Exercise: Would you print only the lines running from the one with "Image resolution: width=547" to the final line of the data below, word for word and without pictures?

Information given:
>>>>

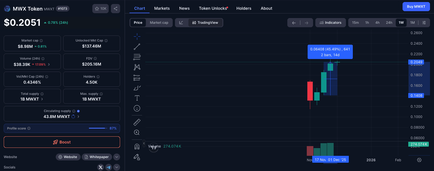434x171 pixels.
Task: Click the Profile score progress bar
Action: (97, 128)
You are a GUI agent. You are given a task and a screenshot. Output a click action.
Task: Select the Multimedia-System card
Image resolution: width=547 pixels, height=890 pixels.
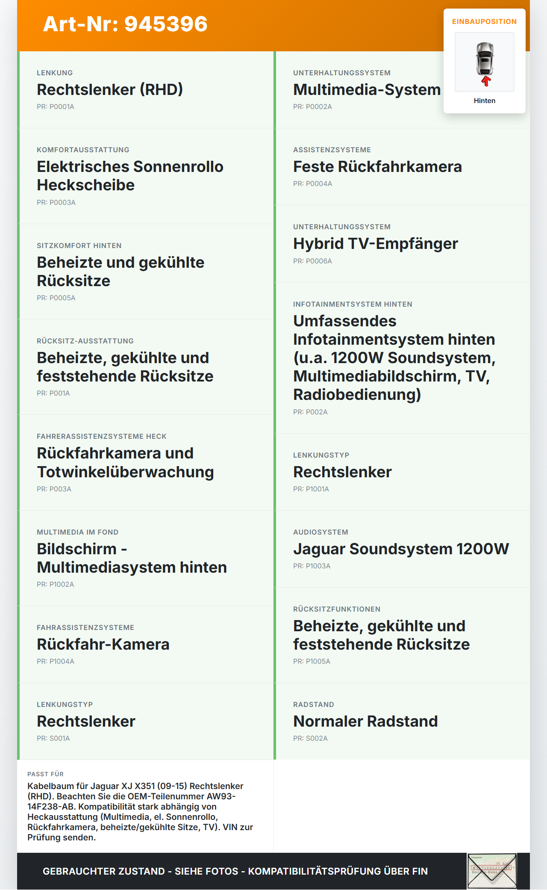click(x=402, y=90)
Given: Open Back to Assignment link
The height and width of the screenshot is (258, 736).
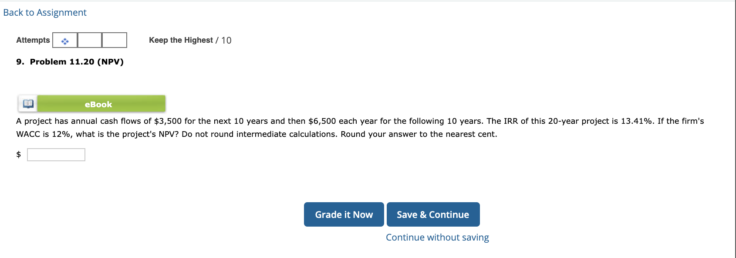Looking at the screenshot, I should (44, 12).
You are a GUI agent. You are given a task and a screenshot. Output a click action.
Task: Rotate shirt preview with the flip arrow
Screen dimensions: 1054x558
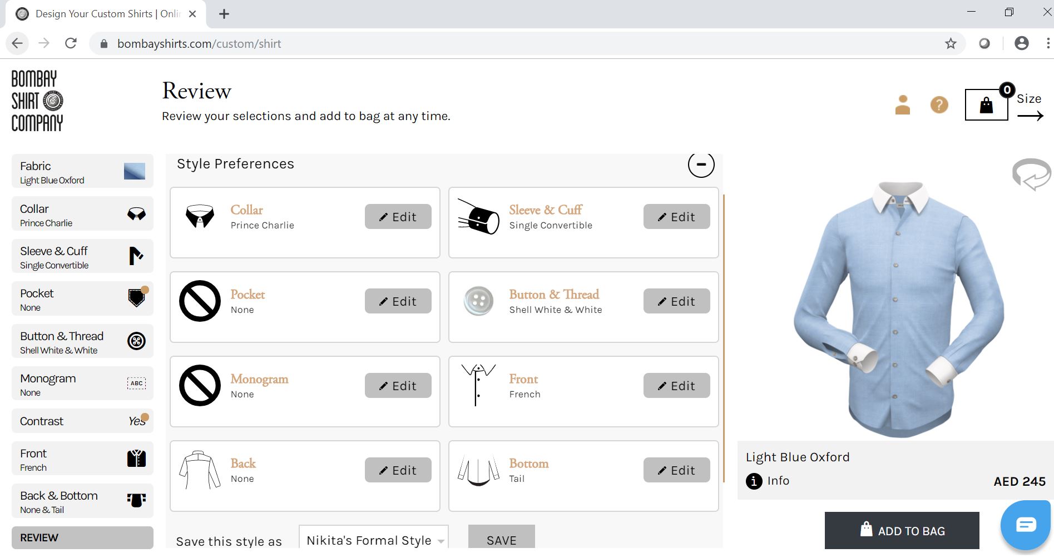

<<<<

Exercise result:
Image resolution: width=547 pixels, height=890 pixels.
click(x=402, y=90)
Given: Open Back to Assignment link
The height and width of the screenshot is (258, 736).
Looking at the screenshot, I should (44, 12).
You are a GUI agent. You are given a task and a screenshot. Output a click action.
Task: Rotate shirt preview with the flip arrow
Screen dimensions: 1054x558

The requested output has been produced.